▶ _EXTRACT TO READ_
____

The state plans to open three call centers in California staffed with public employees by the end of the year. Workers at the centers will enroll the thousands of residents who will be eligible for health care coverage when the federal Affordable Care Act goes into effect in 2014.

The California Health Benefit Exchange selected Contra Costa in December, and supervisors were expected Tuesday to choose a site in Richmond or Concord.

But while those two competing cities and building landlords lobbed offers and counteroffers back and forth to try to woo the call center, the county was pursuing mandatory sign-offs from four unions.

A labor dispute had already put the call center on life support once.

Two weeks ago, Service Employees International Union Local 1021 was demanding more generous health benefits, but its leaders backed down. It and the other two county unions have agreed to bring on the new employees under the same contract terms as current workers.

The bottom line matters because the state will not reimburse the county for expenses it considers excessive, said board Chairman Federal Glover of Pittsburg.

"Some of our unions saw this as an opportunity to negotiate their overall contracts rather than bring jobs to Contra Costa County," Glover said.

With Contra Costa out, the state is "aggressively" looking at other options which include expanding its Rancho Cordova or Fresno call centers or finding another county operator, said Covered California spokesman Dana Howard, who still left the door open a crack for the county.

"The door isn't entirely shut until we have an alternative plan," Howard said. "I don't have a hard and fast date, but we don't have long."

____

▶ _STORED DATA_
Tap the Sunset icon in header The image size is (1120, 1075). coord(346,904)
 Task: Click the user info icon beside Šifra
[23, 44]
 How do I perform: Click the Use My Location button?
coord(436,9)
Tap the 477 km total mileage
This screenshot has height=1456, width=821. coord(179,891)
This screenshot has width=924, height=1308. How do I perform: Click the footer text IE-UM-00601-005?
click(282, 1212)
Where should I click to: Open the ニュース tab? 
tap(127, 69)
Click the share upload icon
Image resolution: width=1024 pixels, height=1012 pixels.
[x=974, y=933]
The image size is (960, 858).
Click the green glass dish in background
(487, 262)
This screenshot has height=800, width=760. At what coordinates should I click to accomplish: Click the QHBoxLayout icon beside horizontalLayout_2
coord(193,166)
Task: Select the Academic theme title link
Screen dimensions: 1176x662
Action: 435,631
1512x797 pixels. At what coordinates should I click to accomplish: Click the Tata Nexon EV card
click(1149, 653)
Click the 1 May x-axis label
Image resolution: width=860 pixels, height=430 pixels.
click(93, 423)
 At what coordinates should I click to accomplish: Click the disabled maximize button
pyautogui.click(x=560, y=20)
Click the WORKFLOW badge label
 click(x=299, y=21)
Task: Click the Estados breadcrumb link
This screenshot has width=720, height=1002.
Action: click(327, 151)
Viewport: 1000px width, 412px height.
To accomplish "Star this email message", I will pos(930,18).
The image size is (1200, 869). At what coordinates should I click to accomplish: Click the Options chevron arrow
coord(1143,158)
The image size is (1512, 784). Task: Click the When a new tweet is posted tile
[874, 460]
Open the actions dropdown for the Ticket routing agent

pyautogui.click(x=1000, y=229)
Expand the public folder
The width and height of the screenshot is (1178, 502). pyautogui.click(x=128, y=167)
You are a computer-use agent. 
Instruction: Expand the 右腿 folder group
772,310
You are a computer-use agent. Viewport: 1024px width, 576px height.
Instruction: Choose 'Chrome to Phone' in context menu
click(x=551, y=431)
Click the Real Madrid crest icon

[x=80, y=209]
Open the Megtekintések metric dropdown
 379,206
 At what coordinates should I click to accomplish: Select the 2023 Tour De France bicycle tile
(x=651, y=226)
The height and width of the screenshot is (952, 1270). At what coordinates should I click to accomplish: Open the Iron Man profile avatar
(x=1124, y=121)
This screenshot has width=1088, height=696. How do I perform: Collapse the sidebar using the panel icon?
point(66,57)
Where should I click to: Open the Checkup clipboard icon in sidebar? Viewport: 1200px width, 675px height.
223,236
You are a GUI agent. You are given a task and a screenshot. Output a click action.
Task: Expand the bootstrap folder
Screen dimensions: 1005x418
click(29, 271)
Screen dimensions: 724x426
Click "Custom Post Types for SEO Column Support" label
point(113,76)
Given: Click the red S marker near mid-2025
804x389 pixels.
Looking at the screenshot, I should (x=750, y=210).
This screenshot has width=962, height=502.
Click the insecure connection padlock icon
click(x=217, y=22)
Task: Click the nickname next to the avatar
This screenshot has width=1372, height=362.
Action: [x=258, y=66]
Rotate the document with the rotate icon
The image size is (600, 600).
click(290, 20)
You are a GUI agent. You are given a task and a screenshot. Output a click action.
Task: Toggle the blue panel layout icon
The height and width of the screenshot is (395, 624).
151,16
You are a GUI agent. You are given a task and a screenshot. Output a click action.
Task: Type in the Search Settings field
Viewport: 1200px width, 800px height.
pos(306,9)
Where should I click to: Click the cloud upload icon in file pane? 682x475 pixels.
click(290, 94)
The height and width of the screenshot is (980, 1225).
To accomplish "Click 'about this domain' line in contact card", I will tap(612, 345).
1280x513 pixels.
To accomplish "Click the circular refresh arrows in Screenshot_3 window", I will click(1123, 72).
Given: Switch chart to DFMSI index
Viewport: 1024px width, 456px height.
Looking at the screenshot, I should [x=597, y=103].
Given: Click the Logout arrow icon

____

▶ _REQUIREMENT_
Copy the passage from the call center article word for word, starting with "The California Health" and going on through "Glover of Pittsburg.".

▶ _COMPLETED TASK_
The California Health Benefit Exchange selected Contra Costa in December, and supervisors were expected Tuesday to choose a site in Richmond or Concord.

But while those two competing cities and building landlords lobbed offers and counteroffers back and forth to try to woo the call center, the county was pursuing mandatory sign-offs from four unions.

A labor dispute had already put the call center on life support once.

Two weeks ago, Service Employees International Union Local 1021 was demanding more generous health benefits, but its leaders backed down. It and the other two county unions have agreed to bring on the new employees under the same contract terms as current workers.

The bottom line matters because the state will not reimburse the county for expenses it considers excessive, said board Chairman Federal Glover of Pittsburg.